There are also many inexpensive tools that can be used to easily distribute your blog content to 20 social networks, such as Only Wire.
How to implement this
I could point you to many other automation tools and dozens of destinations where you can put your content. But as I mentioned at the start, when a big idea is reduced to a tactic, it tends not to work.
So here are some things to keep in mind about content distribution and syndication (before worrying about being “everywhere”):
- Always know what the goal is. What are you trying to accomplish with your content and distribution schedule? What results are you trying to produce? Document and reference yourself often and avoid venturing outside the scope of your plan.
- Create a follow-up plan. Monitor your channels and respond to comments as much as possible.
- Use a targeted call to action. Most people aren’t ready to buy from you after consuming a single blog post or music video. So your call to action should be something like “like our page” or “join our free newsletter” so you can capture the attention you’ve worked hard to earn.
- Track results. Just because you can post to dozens of destinations doesn’t mean they’ll all be useful or effective.
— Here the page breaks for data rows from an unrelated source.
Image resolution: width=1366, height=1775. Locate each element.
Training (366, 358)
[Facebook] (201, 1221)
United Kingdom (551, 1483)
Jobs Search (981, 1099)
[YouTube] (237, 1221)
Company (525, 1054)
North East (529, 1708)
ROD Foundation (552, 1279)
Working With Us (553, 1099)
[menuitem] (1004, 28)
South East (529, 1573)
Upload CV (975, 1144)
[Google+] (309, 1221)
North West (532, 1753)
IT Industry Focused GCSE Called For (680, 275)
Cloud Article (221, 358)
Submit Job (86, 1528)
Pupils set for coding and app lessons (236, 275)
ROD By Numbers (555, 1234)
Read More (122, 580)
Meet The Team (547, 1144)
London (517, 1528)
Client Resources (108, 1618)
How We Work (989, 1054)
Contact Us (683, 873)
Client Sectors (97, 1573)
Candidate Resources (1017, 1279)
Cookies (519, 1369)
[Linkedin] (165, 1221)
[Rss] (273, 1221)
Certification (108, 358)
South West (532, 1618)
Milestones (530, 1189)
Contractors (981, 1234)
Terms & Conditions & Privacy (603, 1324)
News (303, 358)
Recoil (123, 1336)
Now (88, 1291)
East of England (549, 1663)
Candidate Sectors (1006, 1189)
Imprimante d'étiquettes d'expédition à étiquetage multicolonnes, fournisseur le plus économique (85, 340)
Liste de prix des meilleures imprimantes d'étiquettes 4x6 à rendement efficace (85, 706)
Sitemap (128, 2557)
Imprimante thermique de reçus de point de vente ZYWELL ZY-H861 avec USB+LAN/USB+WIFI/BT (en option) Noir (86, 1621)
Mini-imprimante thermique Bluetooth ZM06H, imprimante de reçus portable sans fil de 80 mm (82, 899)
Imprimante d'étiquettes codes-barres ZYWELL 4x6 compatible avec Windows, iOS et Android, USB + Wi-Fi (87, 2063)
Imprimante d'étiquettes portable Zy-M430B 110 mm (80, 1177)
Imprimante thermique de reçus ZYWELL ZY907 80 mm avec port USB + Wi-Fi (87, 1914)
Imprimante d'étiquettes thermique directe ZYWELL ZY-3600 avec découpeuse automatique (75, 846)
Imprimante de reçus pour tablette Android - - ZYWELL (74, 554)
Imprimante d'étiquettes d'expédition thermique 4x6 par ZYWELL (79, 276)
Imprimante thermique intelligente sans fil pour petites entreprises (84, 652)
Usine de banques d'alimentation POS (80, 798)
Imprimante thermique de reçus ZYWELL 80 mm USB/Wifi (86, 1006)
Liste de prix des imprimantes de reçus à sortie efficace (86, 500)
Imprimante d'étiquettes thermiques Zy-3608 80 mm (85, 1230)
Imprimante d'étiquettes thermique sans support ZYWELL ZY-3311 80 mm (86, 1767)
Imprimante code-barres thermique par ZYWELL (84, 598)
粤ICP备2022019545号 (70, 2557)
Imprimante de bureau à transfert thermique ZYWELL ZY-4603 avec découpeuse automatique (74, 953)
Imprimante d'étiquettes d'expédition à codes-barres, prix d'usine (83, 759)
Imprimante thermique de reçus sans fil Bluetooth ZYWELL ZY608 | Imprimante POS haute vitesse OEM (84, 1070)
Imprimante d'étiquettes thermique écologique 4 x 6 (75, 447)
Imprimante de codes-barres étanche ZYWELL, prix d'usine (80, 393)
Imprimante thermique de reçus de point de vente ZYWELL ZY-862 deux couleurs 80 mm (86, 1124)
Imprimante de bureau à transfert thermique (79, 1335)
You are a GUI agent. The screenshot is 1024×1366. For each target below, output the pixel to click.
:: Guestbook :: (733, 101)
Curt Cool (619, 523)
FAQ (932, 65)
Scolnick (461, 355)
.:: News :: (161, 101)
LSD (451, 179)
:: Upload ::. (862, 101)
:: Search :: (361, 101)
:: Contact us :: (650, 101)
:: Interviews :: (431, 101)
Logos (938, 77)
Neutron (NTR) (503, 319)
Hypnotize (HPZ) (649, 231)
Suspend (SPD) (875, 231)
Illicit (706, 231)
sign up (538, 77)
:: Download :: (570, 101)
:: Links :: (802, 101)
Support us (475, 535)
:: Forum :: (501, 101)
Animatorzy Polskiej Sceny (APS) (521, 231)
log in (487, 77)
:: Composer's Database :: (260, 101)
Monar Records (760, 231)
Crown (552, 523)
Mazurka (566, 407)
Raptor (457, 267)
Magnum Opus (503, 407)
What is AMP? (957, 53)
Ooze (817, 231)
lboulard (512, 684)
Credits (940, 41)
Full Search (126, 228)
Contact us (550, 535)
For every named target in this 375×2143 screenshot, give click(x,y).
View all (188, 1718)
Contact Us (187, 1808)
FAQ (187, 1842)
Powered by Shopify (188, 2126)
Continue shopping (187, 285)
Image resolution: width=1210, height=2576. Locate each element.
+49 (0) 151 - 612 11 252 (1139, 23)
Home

If you can automate most of your postings, fine, but otherwise you have to track and evaluate the results of each destination, and after six to 12 months keep the winners and prune the rest.
The only trick to generating more great ideas is to think big.
Very often, instead of going for what we want, we go for something that we think is easier to get.
But because most people fight for the fruits at hand instead of shooting for the moon, there’s always less competition at the top.
Start thinking bigger. You can build your following organically and it doesn’t have to take forever.
David Andrew Wiebe is the founder and CEO of The seat of the musical entrepreneur and author of four books, including the acclaimed The New Music Industry: Adapting, Growing and Thriving in The Information Age. Wiebe has built a long career in songwriting, live performance, recording, session playing, production work and teaching music.